In the data below, find every line with the word "left" and copy it out.

Collected data
============================================================

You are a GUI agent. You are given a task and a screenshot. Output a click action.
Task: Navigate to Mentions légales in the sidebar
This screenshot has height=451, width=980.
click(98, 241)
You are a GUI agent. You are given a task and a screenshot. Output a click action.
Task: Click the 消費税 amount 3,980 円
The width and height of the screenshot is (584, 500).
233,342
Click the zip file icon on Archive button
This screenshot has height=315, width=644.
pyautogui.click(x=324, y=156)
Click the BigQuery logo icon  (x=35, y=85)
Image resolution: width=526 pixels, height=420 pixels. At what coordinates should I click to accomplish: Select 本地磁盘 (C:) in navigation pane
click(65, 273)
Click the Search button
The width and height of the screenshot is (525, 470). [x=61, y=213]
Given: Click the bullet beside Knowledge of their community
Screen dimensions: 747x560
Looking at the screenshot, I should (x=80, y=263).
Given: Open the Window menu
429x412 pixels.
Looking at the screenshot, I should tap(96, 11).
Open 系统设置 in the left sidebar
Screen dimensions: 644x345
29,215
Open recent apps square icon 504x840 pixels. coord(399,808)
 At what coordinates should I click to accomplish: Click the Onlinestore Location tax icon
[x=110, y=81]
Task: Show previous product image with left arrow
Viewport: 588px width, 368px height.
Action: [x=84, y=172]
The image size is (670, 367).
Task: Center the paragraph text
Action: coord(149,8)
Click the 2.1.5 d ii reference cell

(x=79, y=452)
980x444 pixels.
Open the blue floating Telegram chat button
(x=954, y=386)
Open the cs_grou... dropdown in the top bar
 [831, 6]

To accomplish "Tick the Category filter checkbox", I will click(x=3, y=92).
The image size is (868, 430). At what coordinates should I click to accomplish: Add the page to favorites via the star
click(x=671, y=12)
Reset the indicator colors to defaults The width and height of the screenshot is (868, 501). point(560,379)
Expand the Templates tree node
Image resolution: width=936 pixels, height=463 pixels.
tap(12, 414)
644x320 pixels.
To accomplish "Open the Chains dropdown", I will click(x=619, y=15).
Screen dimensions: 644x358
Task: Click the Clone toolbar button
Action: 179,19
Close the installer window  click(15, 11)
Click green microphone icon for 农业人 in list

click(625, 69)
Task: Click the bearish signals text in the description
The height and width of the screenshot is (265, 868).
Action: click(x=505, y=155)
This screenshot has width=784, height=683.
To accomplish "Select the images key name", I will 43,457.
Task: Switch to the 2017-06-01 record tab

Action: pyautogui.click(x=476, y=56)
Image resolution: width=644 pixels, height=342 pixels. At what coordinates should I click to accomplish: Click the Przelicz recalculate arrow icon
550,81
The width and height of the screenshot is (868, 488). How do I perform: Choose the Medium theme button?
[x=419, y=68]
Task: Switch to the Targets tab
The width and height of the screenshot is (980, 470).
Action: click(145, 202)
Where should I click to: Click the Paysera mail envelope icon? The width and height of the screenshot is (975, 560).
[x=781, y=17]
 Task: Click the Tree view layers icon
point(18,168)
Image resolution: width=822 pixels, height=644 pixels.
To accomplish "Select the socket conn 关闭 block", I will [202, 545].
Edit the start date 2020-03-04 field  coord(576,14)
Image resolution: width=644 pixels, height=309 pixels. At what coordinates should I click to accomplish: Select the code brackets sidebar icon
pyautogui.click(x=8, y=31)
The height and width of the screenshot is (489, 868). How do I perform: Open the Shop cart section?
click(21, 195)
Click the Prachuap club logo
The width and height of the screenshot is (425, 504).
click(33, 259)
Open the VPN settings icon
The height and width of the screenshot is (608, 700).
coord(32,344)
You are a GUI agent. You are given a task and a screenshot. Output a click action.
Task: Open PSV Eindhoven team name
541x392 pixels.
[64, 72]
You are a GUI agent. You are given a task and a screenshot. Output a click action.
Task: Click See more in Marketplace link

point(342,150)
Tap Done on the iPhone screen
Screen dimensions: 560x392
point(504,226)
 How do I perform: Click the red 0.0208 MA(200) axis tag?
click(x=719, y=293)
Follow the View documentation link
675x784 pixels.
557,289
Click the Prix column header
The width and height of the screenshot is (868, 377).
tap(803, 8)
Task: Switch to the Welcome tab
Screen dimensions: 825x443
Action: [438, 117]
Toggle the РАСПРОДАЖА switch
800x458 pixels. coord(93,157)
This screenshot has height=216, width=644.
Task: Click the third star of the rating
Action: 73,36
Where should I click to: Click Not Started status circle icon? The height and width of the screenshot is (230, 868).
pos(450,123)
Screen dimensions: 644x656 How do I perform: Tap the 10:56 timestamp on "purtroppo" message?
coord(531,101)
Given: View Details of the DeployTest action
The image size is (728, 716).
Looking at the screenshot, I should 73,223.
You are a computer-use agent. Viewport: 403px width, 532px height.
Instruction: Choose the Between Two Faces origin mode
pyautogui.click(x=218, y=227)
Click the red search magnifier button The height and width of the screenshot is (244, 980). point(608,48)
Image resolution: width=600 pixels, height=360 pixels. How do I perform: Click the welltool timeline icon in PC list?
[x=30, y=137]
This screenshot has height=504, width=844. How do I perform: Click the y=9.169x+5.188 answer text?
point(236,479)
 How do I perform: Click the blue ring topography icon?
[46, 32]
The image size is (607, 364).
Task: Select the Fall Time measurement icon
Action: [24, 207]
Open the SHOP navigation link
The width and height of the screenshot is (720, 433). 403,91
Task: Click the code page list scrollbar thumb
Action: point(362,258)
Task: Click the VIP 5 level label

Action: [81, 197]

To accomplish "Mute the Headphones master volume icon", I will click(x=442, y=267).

============================================================

*TASK RESULT*.
Open 系统设置 in the left sidebar
Task: Show previous product image with left arrow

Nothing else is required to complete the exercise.